_DOCUMENT SEGMENT_

In November 2015, a year after he passed away, I wrote about a particular sensei who had inspired me (“T-sensei” I called him). Although eight years have elapsed since he passed away, I know that his teachings are still alive within me. Just recently, for example, I instructed my students to – when doing a drill that required only kote – never place their mens face-down on the dojo floor; I also told them never to come into the dojo with their socks on (this would enrage T-sensei!). Both of these seemingly unimportant things were pet peeves of T-sensei, and I am passing them on to the younger generation… I am not sure why! One current kendo club student in particularly is very attentive when I talk about kendo stuff, and I intend to show him the commemorative picture book I made of T-sensei after he passed away to share with dojo mates and his family. Needless to say, T-sensei’s kendo style and manner is also embedded within me, at least I hope it is.
In early July last year (2021), another sensei (“I-sensei”) who I had been studying under for 16 years passed away. He was about 96 years old and the last time he put on bogu was – incredibly – only seven months earlier, at the end if December 2020.
(During WWII the young I-sensei was an engineer in the Japanese naval forces based in Kure, south of Hiroshima. On the morning of the 6th of August 1945 he saw the A-bomb mushroom cloud…)
When I first met I-sensei, in the summer of 2005, he was 79 or 80 years old, and incredibly sprightly. Right from the start he was super respectful towards me and never once treated me differently due to being non-Japanese (a rare thing). He mainly taught me koryu, but we did manage kendo once a month or so and on special occassions until about 2017 when we lost our dojo (after which I had no chance to do kendo with him). As he was at the age when most kendo people have already hung up their kote when I first met him, I never did get to see what his kendo was like when he was in his prime. Still, he relentlessly attacked me using a wide variety of waza (katate hanmen, orishiki-dou, kaeshi gyaku-dou, etc). He also enjoyed it when I katate-tsuki’d him, pressumably because nobody else would dare tsuki such an elderly person!!!
Unlike the somewhat abrupt passing away of T-sensei, I-sensei had been preparing things for a while. At well over 90 years old, I guess that’s normal. Four months before he passed away (and three months after a large operation) he told everyone in the dojo that it was time that he retired. New roles were officially awarded, a group picture taken, and a goodbye of sorts was said. At the time I don’t think I quite understood what was going on… I assumed he would make it to 100 or more at least. He seemed very lively and positive after all.
When the pandemic started and keiko stopped, I-sensei lost a large part of his life. His wife had passed away not so long before, so going to the dojo and painting is how he spent his time. Although keiko did restart, it wasn’t at the same volume as before. And wearing masks and shields during kendo must have been hard for him. I can’t help thinking that the pandemic somehow robbed him of a few years of life.

_TASKS TO PERFORM_
**1.** From the essay, extract the passage starting with "(During WWII the" and going on through "A-bomb mushroom cloud…)".
**2.** Answer these questions about the essay:
(a) For how many years had the writer been studying under I-sensei when he passed away?
(b) Where was I-sensei based as an engineer in the Japanese naval forces during WWII?
(c) After his wife passed away, how did I-sensei spend his time?
**3.** What does the essay say? Sum it up in two sentences.
The items that follow the essay are not needed for any of these tasks.

_INFORMATION SUPPLIED_
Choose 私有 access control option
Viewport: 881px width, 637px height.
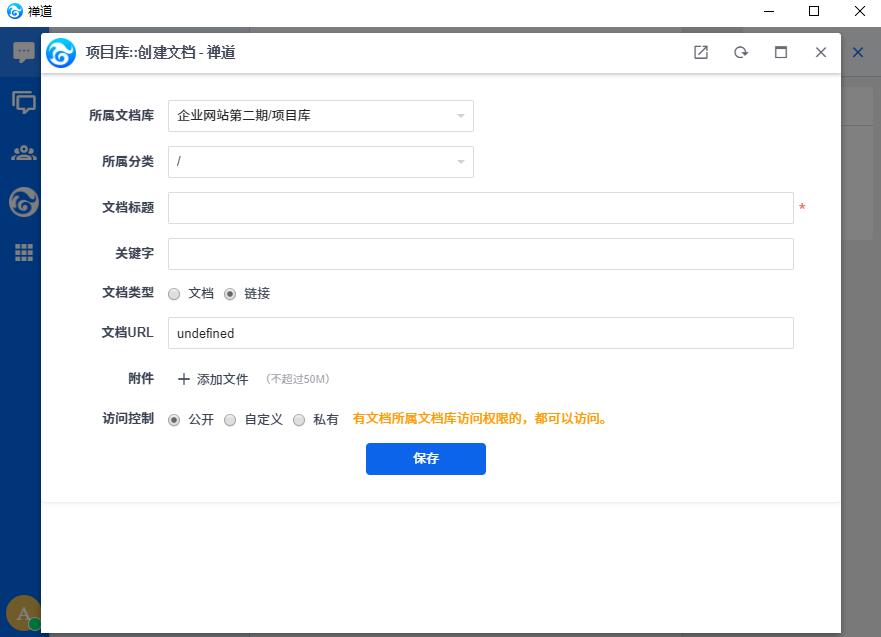click(299, 420)
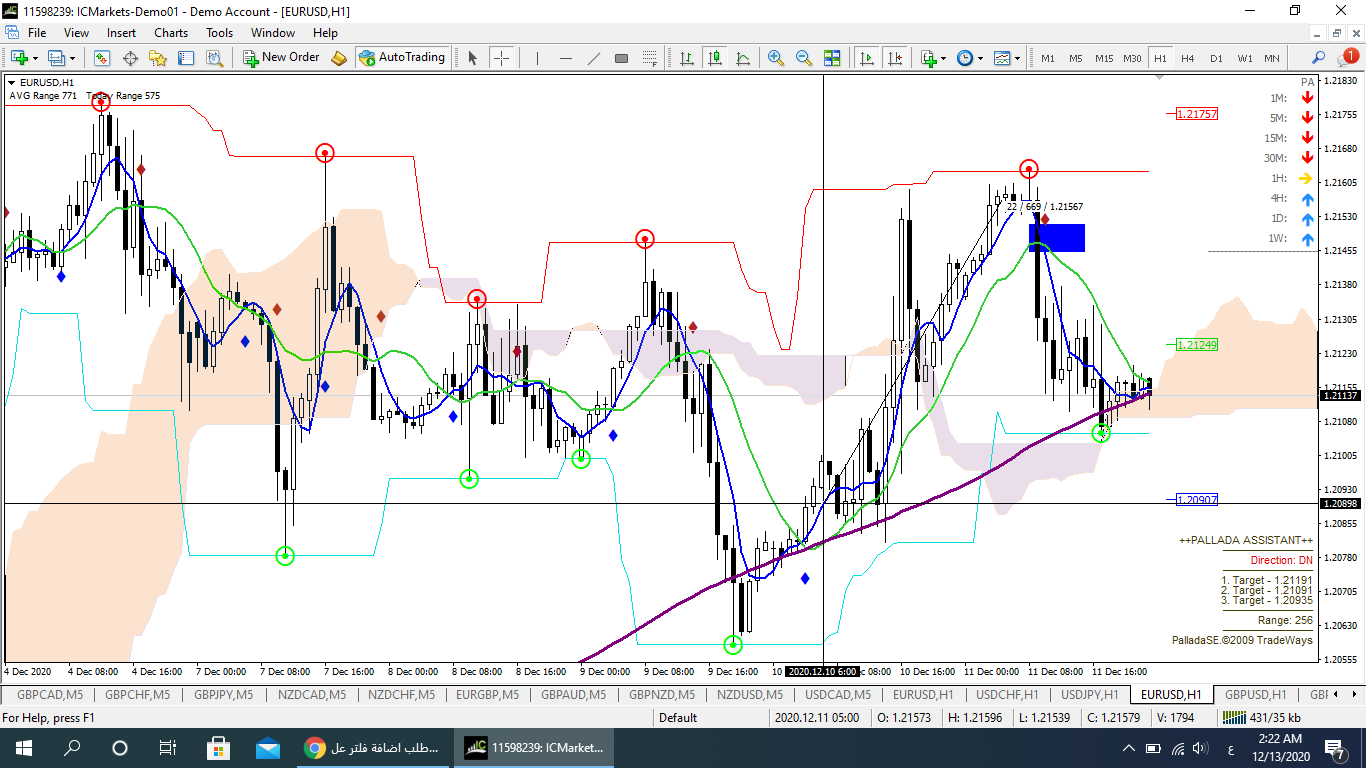The height and width of the screenshot is (768, 1366).
Task: Toggle the Chart Shift button
Action: (895, 58)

_REPLIES_
**1.**
(During WWII the young I-sensei was an engineer in the Japanese naval forces based in Kure, south of Hiroshima. On the morning of the 6th of August 1945 he saw the A-bomb mushroom cloud…)

**2.**
(a) 16 years
(b) In Kure, south of Hiroshima
(c) Going to the dojo and painting

**3.** The writer recalls T-sensei, whose teachings and pet peeves they still pass on to students, and I-sensei, a teacher of 16 years who passed away in July 2021 at about 96. I-sensei, who taught the writer mainly koryu along with some kendo, announced his retirement four months before his death, and the writer feels the pandemic, which stopped and then reduced keiko, may have robbed him of a few years of life.